Erri De Luca, “Il cronista scalzo” 1996

L’anno scorso, per chiudere un cerchio che mi aveva portato da un nuovo lavoro alla cassa integrazione, mi fermai mezz’ora così, in piazza Leonardo al Vomero, dove uccisero Giancarlo Siani. Senza velleità d’alcun tipo. Solo per fissare bene nella memoria una piazza che fino ad allora avevo sempre percorso di sfuggita.
Nacque lì l’epilogo  di un libretto  sul giornalismo ai tempi del telelavoro che immeritatamente vinse proprio il “premio Siani” e che stranamente in dodici mesi non ho avuto il tempo  di  far pubblicare, pur nonostante qualche lusinghiero – e ancora stavolta immeritato – interessamento.  Con quello che è successo nei mesi a venire penso che ora potrei aggiungere un capitolo. O addirittura riscriverlo del tutto.
Eppure, anche quest’anno, in un mese abbastanza complesso, l’unica bella notizia è arrivata proprio quel 23 settembre, quella data così cupa, il giorno che ammazzarono Giancarlo.

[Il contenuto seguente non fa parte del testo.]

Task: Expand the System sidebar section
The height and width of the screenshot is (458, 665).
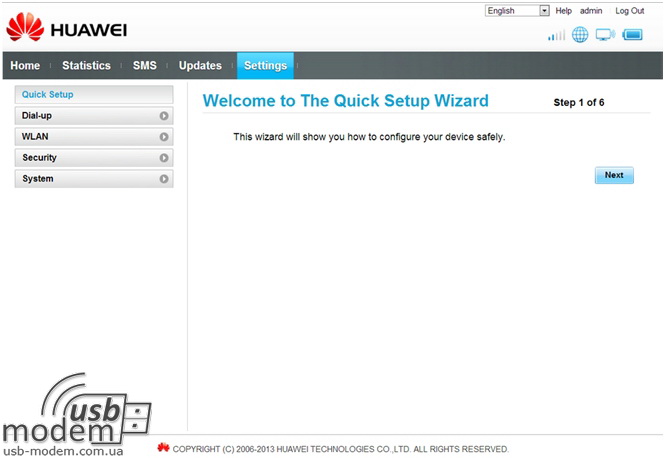Action: click(94, 179)
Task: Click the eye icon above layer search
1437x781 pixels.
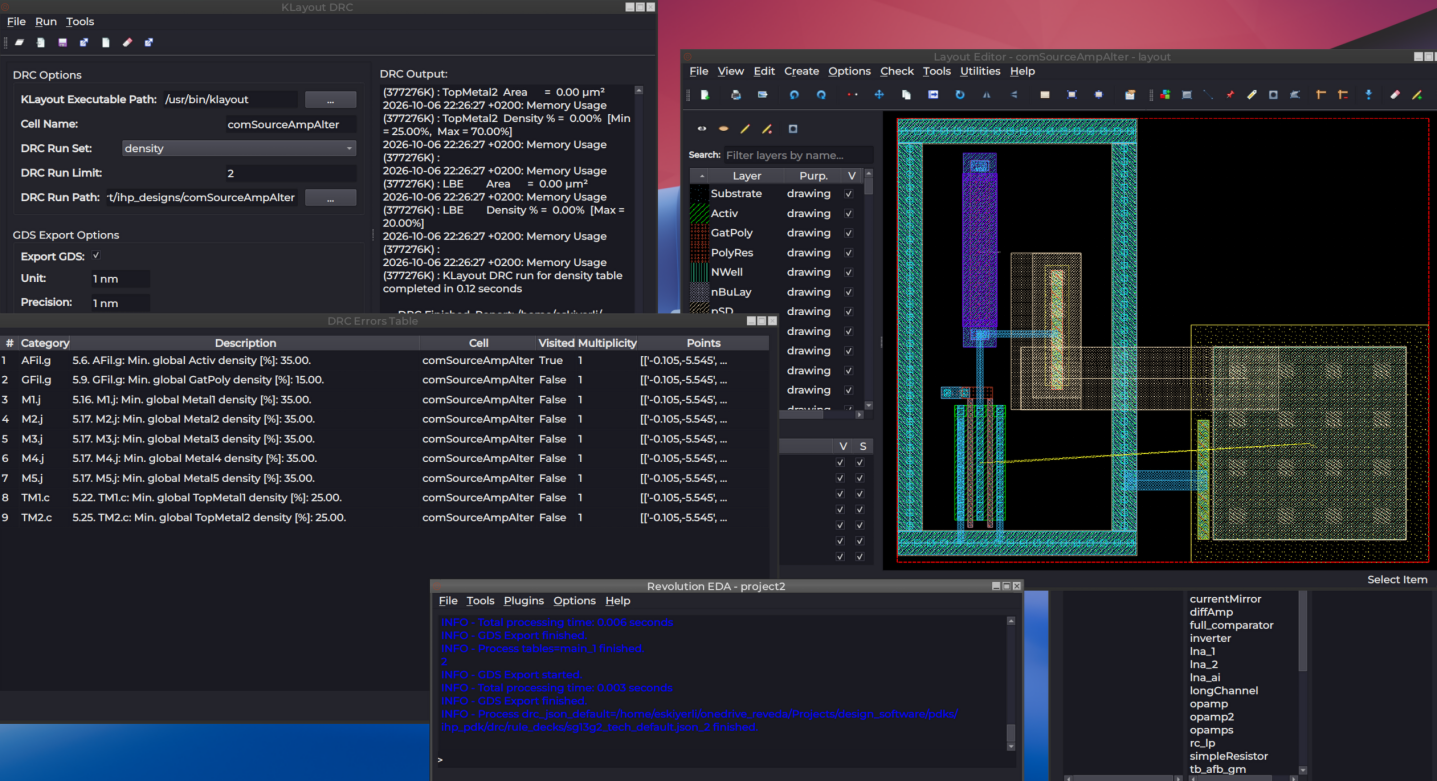Action: pos(702,129)
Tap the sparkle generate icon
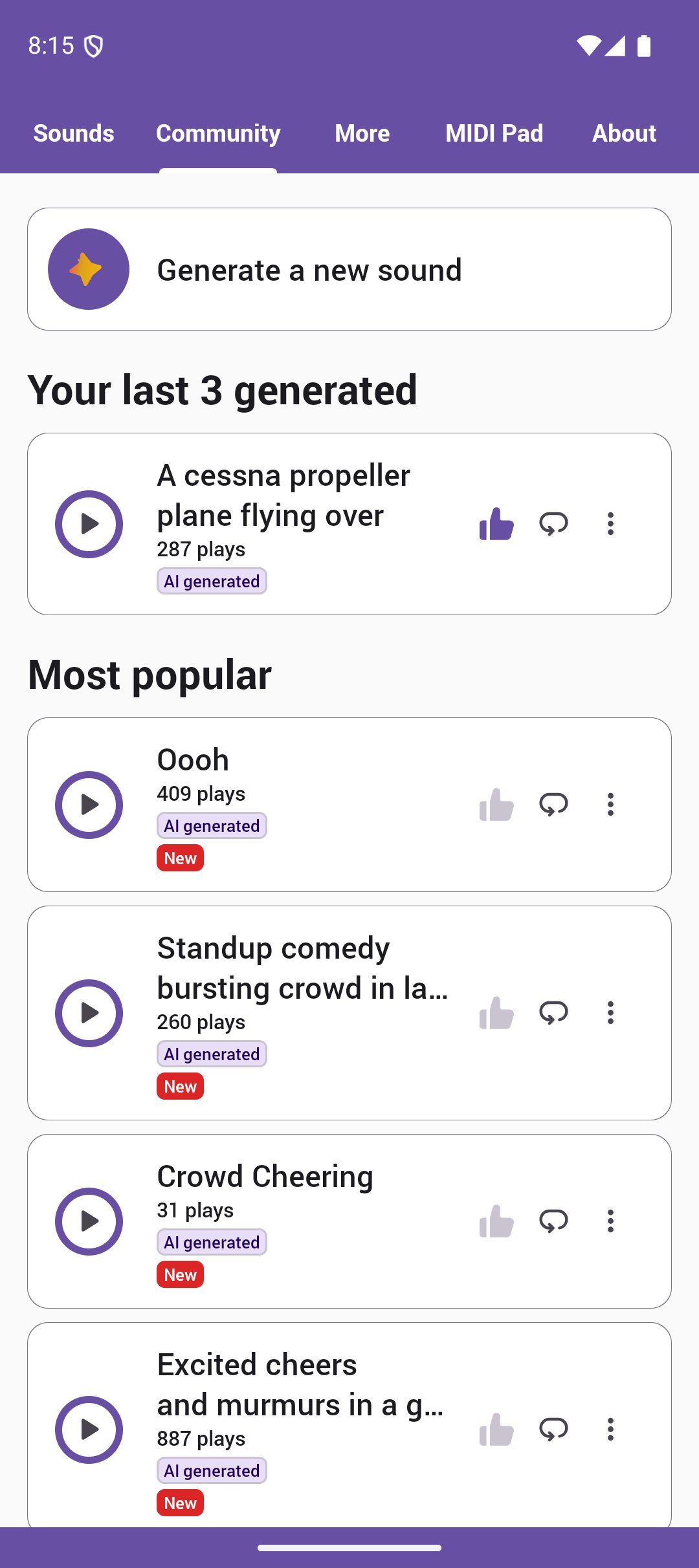This screenshot has height=1568, width=699. tap(89, 269)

Poi giorni passati immerso in un acquario e ieri, come spesso accade nella vita, è stata una cosa piccola piccola a ridestarmi da questa specie di trance.

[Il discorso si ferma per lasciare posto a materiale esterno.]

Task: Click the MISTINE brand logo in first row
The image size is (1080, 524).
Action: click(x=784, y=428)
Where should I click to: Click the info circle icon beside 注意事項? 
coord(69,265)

In redazione (quella centrale a Cagliari) è arrivato un fax: è  di una ragazza napoletana di 18 anni i cui genitori lavorano entrambi in Alitalia. Lei ha pensato che era giusto prendere carta e penna e sintetizzare quello che papà e mamma forse dicono arrabbiati davanti ad una televisione, mentre guardano i loro colleghi in piazza o i soliti programmi di approfondimento sul caso.

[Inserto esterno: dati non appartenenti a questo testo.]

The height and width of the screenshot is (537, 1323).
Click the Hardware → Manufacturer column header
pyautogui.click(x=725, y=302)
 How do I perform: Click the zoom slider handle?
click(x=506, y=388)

Nel fax c’è scritto: «tra l’altro sono un’aspirante giornalista e ho sentito il bisogno di scrivere la mia». Il titolo dell’articolo è “Il futuro dei giovani nelle mani dei lavoratori Alitalia”.

E ho pensato che nient’altro è il senso di questo mestiere. È la 18enne liceale, arrabbiata, che dice di aver sentito “il bisogno” di scrivere. È Raffaella –  notoriamente timidissima – che prendendo la menzione assegnata quest’anno a “Santa Precaria” ha detto al direttore del “Mattino” Mario Orfeo, in una sala strapiena: bello qui in redazione, oh quasi quasi ci resto, perché non mi assumete? È la cocciutaggine di Arnaldo Capezzuto che si prende sputi, minacce e schiaffoni da quegli imbecilli razzisti che a Pianura vogliono cacciar via da un palazzo un gruppo di immigrati (mentre io al telefono cerco disperatamente come sempre di scongiurare la sua morte…); è Peppe Porzio che  dimostra cosa signfica rimettersi in gioco da professionista  vero e riparte dai vicoli del rione Sanità .
È la limpidezza di Ottavio Lucarelli, il nostro presidente dell’Ordine dei giornalisti che in tivvù ha abbattuto un allucinante tabù (o forse eccessivo pudore?) appartenuto a dire il vero più ai giornalisti della vecchia generazione: non ammettere chiaramente che Giancarlo Siani, il giornalista modello, il talentuoso cronista, il simbolo anticamorra, quella sera di settembre, quand’è stato ammazzato al Vomero su quella strana  macchina, poco dopo aver compiuto ventisei anni, era un collega precario.